- [Data listing]:
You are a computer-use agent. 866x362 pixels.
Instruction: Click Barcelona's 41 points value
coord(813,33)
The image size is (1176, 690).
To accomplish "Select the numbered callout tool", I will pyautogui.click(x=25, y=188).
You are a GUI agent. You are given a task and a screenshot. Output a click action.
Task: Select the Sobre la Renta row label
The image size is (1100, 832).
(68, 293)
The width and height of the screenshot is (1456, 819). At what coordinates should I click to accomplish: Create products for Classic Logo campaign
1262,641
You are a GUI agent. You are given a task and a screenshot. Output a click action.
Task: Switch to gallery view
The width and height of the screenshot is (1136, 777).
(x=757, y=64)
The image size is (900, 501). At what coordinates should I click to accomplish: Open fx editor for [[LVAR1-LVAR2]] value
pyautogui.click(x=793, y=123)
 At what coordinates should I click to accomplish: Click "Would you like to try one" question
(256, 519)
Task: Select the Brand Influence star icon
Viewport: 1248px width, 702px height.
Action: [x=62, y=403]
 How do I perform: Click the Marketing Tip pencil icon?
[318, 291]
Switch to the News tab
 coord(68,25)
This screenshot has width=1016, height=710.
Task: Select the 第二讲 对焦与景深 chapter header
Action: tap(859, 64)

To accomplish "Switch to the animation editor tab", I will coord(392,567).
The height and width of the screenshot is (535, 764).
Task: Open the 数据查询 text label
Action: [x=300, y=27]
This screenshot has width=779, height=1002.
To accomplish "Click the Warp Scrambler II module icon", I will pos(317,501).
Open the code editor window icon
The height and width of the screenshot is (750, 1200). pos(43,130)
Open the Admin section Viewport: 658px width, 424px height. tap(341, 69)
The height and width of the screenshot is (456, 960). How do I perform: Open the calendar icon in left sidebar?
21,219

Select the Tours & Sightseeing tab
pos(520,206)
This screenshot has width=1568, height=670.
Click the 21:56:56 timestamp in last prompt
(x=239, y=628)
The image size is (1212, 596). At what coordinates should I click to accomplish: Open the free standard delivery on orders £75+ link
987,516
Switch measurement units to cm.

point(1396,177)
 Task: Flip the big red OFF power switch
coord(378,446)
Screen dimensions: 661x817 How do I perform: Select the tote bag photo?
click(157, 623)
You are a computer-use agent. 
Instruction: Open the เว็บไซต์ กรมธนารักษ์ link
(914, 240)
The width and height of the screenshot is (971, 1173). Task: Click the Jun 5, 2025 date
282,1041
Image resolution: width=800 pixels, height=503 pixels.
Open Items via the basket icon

- [Task directions]: Taking the records above, retype every line from the one with "Task: Select the Brand Influence star icon" down to the one with "This screenshot has width=779, height=1002.", exactly and with nothing else.

- [Solution]:
Task: Select the Brand Influence star icon
Viewport: 1248px width, 702px height.
Action: [x=62, y=403]
 How do I perform: Click the Marketing Tip pencil icon?
[318, 291]
Switch to the News tab
 coord(68,25)
This screenshot has width=1016, height=710.
Task: Select the 第二讲 对焦与景深 chapter header
Action: tap(859, 64)

To accomplish "Switch to the animation editor tab", I will coord(392,567).
The height and width of the screenshot is (535, 764).
Task: Open the 数据查询 text label
Action: [x=300, y=27]
This screenshot has width=779, height=1002.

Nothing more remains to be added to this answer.